Wyniki badań duńskiego zawodnika nie napawają niestety optymizmem. Lekarze potwierdzili, że kolejny upadek i uraz kręgów szyjnych może doprowadzić do paraliżu. Nicki Pedersen może zdecydować się wrócić na tor, ale podejmie wówczas spore ryzyko. Zawodnik udał się teraz do Monako, gdzie postanowi, co dalej.
- Na razie czekamy na to, jaką odpowiedź da nam Nicki. Oczywiście chcielibyśmy zobaczyć go ponownie na torze, ale zdrowie jest na pierwszym miejscu. Obecnie czekamy - przyznaje menedżer Fogo Unii, Piotr Baron.
Jeszcze w tym tygodniu zapadnie decyzja czy leszczynianie wzmocnią swoją kadrę zawodnikiem z zewnątrz. Okienko transferowe jest otwarte do końca lipca. Fogo Unia wstrzymywała się na razie w takim ruchem, gdyż zakładała, że Pedersen wróci do ścigania.
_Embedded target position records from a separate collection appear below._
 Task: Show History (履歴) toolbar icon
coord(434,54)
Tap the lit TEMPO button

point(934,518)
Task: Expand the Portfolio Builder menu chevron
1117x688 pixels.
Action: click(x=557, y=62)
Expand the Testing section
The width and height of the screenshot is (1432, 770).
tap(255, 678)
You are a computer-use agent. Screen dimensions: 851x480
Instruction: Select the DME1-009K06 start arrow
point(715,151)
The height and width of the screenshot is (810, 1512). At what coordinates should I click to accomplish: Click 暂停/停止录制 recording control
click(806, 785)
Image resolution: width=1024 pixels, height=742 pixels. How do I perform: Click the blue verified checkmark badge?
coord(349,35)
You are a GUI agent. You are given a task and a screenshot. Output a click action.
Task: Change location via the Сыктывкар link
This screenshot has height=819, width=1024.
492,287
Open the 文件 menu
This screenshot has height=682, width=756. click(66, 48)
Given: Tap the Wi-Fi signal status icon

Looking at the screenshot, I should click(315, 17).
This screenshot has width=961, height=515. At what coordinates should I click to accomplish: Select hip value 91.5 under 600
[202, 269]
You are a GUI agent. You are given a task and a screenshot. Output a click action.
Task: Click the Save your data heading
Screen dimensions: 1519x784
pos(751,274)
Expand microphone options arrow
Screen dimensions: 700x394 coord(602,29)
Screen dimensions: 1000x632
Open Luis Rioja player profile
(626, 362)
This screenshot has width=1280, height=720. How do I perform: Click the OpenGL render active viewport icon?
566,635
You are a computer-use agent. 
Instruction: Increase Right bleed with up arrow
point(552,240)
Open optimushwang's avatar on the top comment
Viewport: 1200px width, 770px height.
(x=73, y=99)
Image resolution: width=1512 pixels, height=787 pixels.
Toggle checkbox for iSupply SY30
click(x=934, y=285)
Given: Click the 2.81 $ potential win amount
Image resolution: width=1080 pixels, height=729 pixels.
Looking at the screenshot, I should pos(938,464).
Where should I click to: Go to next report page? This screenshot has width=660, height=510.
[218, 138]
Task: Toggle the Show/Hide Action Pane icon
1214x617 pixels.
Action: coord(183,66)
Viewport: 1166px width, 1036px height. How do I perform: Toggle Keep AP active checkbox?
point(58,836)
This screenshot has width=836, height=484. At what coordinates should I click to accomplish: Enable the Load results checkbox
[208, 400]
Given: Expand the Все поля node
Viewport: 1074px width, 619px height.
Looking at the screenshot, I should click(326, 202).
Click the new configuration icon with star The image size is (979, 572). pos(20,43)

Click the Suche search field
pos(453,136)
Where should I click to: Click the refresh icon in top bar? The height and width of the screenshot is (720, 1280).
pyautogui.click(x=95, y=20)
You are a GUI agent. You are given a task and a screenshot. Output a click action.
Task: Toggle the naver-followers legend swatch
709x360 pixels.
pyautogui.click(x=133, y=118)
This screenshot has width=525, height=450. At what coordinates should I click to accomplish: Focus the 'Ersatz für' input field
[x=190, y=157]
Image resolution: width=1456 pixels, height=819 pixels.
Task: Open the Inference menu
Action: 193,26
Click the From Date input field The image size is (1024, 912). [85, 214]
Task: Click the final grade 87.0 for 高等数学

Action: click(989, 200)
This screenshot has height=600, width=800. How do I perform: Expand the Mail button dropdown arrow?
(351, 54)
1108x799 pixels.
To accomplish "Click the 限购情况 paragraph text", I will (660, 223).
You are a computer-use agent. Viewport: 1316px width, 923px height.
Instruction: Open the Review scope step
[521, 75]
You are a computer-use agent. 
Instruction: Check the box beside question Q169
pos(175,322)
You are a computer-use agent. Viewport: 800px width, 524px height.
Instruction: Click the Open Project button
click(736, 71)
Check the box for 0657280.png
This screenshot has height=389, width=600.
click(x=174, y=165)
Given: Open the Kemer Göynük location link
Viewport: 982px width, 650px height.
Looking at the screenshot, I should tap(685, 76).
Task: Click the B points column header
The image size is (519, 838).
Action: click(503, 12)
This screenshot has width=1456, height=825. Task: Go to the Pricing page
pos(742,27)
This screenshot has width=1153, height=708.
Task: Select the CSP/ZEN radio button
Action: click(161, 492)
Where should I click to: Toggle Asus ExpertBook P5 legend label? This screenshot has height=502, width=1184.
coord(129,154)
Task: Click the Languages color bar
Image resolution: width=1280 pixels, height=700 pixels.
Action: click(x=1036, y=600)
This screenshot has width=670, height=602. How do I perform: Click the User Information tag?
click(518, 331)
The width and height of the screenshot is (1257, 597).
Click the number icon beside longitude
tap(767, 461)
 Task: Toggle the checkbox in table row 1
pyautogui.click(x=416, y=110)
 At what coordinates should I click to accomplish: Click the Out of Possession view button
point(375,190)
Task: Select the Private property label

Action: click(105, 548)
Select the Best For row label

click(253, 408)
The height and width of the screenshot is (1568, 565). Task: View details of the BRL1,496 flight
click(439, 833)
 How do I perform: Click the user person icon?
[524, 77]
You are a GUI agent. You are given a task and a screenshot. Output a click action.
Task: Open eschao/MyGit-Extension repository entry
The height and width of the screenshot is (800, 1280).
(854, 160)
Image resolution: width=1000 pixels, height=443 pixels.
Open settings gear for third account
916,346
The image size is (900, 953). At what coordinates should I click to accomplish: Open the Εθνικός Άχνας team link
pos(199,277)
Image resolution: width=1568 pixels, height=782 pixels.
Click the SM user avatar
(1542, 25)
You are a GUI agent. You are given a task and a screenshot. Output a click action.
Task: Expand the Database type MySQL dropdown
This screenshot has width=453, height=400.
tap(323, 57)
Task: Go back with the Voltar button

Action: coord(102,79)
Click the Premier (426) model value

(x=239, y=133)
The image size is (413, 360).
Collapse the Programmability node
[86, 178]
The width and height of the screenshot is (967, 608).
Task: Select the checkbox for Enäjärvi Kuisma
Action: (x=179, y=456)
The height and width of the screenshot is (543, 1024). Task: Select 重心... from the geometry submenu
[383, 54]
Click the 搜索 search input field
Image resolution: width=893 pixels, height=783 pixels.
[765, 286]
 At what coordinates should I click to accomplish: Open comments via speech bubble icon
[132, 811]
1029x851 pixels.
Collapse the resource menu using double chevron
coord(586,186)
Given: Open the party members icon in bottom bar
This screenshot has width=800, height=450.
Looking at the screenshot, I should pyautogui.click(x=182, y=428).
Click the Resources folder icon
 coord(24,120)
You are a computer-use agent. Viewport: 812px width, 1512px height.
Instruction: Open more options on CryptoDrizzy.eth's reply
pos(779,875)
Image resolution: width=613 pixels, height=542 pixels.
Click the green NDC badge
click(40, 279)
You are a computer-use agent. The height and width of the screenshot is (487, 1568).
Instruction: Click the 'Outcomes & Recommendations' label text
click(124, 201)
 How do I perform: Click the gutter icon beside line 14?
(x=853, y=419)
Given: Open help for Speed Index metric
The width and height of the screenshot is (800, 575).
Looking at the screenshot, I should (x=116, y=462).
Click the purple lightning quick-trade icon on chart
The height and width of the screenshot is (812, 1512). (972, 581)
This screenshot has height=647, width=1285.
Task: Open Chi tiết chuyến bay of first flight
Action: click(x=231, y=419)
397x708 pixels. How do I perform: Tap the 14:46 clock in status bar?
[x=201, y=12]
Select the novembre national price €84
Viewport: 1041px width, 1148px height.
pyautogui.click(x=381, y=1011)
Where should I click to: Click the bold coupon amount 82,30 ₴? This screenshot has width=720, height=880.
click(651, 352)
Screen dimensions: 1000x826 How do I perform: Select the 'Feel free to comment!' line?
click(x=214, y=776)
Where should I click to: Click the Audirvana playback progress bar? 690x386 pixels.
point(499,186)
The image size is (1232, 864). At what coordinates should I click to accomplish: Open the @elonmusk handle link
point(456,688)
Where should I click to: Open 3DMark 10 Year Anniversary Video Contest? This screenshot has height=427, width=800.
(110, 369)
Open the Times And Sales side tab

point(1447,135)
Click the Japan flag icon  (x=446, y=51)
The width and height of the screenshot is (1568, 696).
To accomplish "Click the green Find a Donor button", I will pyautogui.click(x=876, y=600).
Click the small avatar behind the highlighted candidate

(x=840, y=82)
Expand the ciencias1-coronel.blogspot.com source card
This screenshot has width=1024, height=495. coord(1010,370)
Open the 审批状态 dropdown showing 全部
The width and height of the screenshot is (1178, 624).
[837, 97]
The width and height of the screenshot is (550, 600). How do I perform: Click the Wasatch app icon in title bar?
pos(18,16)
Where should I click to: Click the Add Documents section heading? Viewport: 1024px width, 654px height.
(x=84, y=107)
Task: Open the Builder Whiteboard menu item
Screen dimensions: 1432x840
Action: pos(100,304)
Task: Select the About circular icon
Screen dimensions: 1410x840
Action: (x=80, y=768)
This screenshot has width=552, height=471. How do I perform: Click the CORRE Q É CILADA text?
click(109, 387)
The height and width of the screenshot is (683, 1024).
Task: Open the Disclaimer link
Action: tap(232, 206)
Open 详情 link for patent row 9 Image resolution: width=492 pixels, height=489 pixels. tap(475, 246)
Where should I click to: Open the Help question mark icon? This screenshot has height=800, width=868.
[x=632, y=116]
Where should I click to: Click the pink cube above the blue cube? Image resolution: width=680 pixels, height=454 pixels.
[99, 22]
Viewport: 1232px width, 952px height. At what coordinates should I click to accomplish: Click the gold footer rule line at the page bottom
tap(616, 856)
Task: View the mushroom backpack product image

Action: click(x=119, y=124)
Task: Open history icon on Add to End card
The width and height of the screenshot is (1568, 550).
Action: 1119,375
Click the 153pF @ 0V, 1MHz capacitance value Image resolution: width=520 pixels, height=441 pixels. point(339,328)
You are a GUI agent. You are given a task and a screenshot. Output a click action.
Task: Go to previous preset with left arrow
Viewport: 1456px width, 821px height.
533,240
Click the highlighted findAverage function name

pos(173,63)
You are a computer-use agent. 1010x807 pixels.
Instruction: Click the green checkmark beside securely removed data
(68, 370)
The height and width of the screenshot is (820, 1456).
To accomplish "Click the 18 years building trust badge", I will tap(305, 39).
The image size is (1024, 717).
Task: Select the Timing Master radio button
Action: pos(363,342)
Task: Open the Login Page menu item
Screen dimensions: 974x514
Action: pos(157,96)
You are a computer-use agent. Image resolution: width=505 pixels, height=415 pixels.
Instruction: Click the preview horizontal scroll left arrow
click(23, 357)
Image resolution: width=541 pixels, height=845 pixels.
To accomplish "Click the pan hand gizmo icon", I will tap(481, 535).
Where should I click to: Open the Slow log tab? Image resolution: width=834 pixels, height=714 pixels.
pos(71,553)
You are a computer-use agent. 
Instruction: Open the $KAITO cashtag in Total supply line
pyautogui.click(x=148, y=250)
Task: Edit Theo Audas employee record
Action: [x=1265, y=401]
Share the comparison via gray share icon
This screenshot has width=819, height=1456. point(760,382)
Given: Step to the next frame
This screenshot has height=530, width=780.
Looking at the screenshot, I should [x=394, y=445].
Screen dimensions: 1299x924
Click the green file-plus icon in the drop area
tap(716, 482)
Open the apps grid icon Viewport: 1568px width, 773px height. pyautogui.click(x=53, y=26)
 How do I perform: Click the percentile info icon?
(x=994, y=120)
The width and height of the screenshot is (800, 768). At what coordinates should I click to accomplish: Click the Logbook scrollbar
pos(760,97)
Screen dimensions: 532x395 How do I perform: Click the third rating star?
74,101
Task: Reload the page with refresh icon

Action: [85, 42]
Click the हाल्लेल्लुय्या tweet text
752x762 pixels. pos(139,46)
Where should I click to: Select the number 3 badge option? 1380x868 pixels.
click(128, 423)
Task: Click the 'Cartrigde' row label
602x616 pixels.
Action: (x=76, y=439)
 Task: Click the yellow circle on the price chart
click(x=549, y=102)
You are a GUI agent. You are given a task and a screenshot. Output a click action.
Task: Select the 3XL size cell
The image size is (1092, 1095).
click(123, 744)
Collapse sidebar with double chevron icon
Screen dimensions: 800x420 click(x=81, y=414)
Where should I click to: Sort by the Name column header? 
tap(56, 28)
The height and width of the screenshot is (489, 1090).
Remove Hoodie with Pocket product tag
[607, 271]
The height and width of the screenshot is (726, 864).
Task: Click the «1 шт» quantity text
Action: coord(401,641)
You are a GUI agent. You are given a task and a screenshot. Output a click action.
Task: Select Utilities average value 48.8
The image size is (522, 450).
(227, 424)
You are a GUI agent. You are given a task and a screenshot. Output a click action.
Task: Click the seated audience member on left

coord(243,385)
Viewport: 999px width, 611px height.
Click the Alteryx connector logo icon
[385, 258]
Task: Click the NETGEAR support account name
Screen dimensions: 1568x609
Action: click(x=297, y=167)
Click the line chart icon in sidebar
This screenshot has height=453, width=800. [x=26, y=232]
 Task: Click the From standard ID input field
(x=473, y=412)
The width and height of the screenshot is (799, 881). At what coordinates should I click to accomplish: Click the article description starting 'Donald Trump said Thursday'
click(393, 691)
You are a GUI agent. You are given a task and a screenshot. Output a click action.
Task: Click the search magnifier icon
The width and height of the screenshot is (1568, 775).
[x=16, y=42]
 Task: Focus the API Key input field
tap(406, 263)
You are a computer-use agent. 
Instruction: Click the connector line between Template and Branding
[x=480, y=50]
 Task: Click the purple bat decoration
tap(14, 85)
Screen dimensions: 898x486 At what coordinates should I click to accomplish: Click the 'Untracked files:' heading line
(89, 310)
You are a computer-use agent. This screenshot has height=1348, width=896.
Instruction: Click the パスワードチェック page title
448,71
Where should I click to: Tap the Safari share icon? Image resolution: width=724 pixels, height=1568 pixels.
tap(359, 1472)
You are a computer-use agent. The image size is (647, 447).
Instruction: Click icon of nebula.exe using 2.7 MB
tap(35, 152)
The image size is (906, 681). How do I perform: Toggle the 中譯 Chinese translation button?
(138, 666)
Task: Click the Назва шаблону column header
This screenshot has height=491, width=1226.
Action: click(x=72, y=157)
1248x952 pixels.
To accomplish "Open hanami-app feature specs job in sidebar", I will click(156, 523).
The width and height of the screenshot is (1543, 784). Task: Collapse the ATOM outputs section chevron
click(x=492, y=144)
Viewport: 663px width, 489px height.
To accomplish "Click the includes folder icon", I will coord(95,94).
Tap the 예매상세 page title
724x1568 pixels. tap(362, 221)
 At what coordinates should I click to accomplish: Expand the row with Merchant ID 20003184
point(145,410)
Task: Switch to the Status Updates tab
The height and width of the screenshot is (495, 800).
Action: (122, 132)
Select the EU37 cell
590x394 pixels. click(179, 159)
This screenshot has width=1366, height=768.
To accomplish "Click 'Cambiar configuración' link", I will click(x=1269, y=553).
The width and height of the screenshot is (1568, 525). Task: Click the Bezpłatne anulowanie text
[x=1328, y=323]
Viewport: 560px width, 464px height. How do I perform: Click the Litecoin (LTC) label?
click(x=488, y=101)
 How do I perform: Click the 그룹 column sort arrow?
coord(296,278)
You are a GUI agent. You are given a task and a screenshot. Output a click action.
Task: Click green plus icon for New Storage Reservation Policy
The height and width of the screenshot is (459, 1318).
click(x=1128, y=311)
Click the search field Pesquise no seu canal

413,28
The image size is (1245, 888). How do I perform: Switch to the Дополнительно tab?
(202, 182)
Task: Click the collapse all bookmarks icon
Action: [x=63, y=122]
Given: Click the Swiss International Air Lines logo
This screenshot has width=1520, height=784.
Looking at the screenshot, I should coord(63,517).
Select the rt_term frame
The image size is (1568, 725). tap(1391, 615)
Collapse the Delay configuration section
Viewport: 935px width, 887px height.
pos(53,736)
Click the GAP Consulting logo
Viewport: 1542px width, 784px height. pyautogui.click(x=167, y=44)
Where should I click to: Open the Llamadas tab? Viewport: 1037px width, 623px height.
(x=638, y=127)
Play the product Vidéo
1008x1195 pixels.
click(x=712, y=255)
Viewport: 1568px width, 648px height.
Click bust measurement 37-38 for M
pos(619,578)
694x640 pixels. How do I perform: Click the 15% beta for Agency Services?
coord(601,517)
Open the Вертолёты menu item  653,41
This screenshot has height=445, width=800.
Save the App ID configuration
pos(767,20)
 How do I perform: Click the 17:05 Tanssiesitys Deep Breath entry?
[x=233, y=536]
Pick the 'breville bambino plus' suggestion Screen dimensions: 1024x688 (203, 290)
- Wobec problemów zdrowotnych Nickiego, szanse na to, że uzupełnimy swoją kadrę rosną. Rozważamy taki wariant i wkrótce powinna zapaść w tej sprawie decyzja - wyjaśnia szkoleniowiec.
Zawodnik, który wzmocni leszczyńską drużynę, nie będzie mieć raczej głośnego nazwiska. Chodzi raczej o to, by klub był zabezpieczony na wypadek kontuzji. Zwłaszcza, że już za miesiąc rozpoczną się play-offy PGE Ekstraligi.
ZOBACZ WIDEO Maksym Drabik: Na świętowanie nadejdzie czas po sezonie (WIDEO)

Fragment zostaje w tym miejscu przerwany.